Boral ordered to pay $4.8m to Wagners in cement dispute
Boral has been ordered to pay Queensland-based construction kings Wagners $4.8m in a long-running complex contractual dispute over cement prices.
Boral has been ordered to pay Queensland-based construction kings Wagners $4.8m in a long-running complex contractual dispute over cement prices.
The win for the Toowoomba-based family, which owns the Wellcamp Airport, came after it successfully challenged an earlier Queensland Supreme Court judgment that it must meet lower prices offered by a competitor in the market to supply cement to Boral.
Wagners took a financial hit after suspending supplies and launching legal action against its biggest cement customer over a pricing dispute.
It accused Boral of trying to force down contract prices after the construction materials giant said it had been offered cheaper supplies by Cement Australia, a 50-50 joint venture between Swiss supplier Holcim and HeidelbergCement’s Hanson.
The latest ruling by the Queensland Court of Appeal followed a judgment in January that overturned a decision in May last year by judge John Bond mostly in favour of Boral, including that Wagners should refund Boral $2.48m for overpayments.
But Boral could issue a pricing notice to cut the amount paid under the agreement, allowing Wagners to either reduce the price or match the competing offer.
Wagners disputed whether the lower price was “bona fide” and suspended cement supplies to Boral for six months at a cost of $20m while waiting for a court ruling on the dispute.
In October it resumed deliveries to Boral, which takes about 40 per cent of its cement. Boral will continue buying cement from Wagners until 2031.

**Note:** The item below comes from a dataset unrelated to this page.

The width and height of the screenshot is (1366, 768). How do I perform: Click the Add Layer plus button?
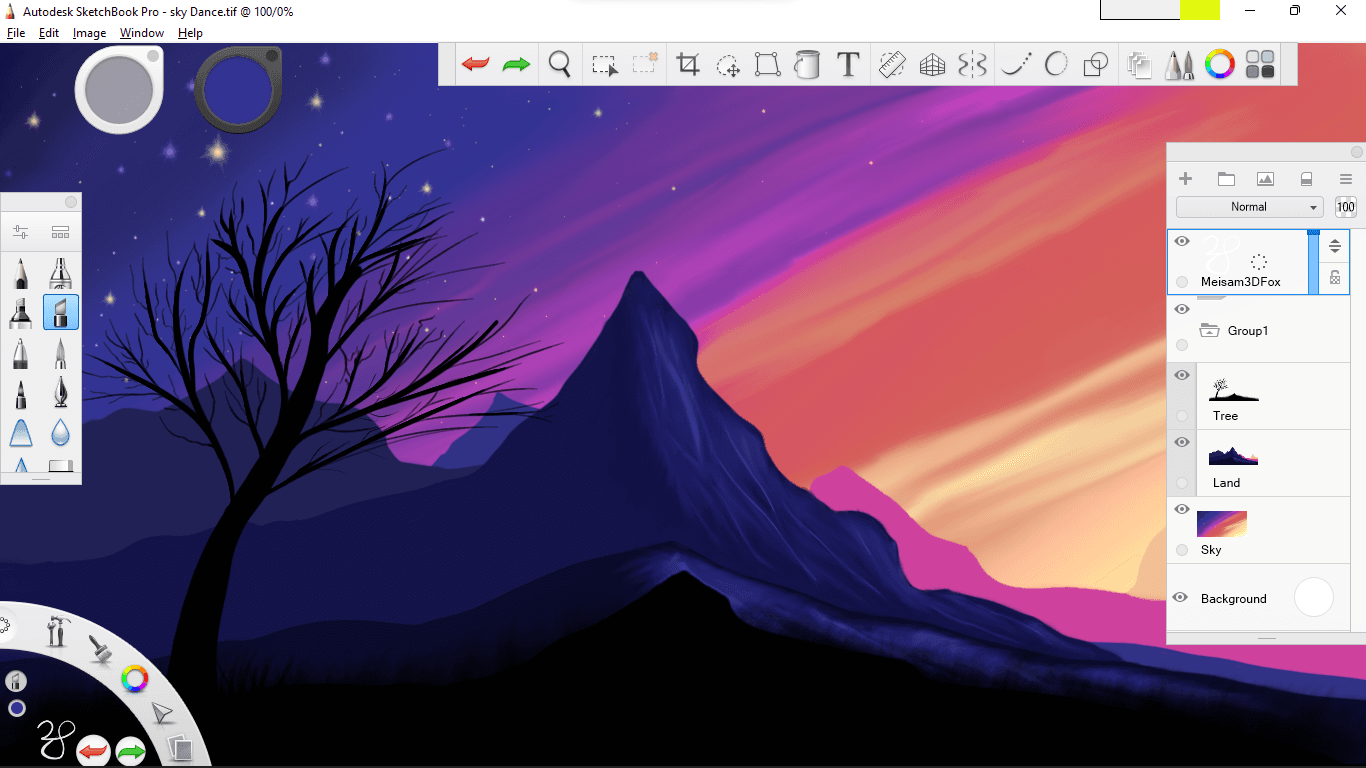[x=1186, y=179]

The Court of Appeal ordered Boral to pay Wagners a sum of $4.67m plus interest of $169,499. Boral also has been ordered to pay 60 per cent of Wagners’ legal costs.
Shares in the cement and construction company operated by the Wagner family fell almost 30 per cent last year amid uncertainty over the legal battle.
The shares — largely held by brothers Denis, John, Neill and Joe — have rebounded 23 per cent so far this year as big infrastructure projects boosted profits. The stock closed up 3 per cent at $2.38 on Friday.
Wagners, which makes concrete and composite materials for everything from roads and bridges to light poles and warehouses, posted a 14 per cent increase in profit to $1.4m in the six months to the end of December.
Revenue increased 27 per cent to $155m as the company sold more concrete, cement and quarry materials.
The company said all levels of government in Australia were starting to develop plans to rescue the economy, primarily by increasing government spending on infrastructure.
Denis Wagner said large infrastructure and resources projects including Inland Rail and Cross River Rail were already boosting demand for construction materials.
Wagners was supplying precast concrete tunnel segments to Cross River Rail valued at $40m, while a $35m quarry operation and haulage agreement had been reached with the Carmichael Mine Project in Queensland valued at more than $35m.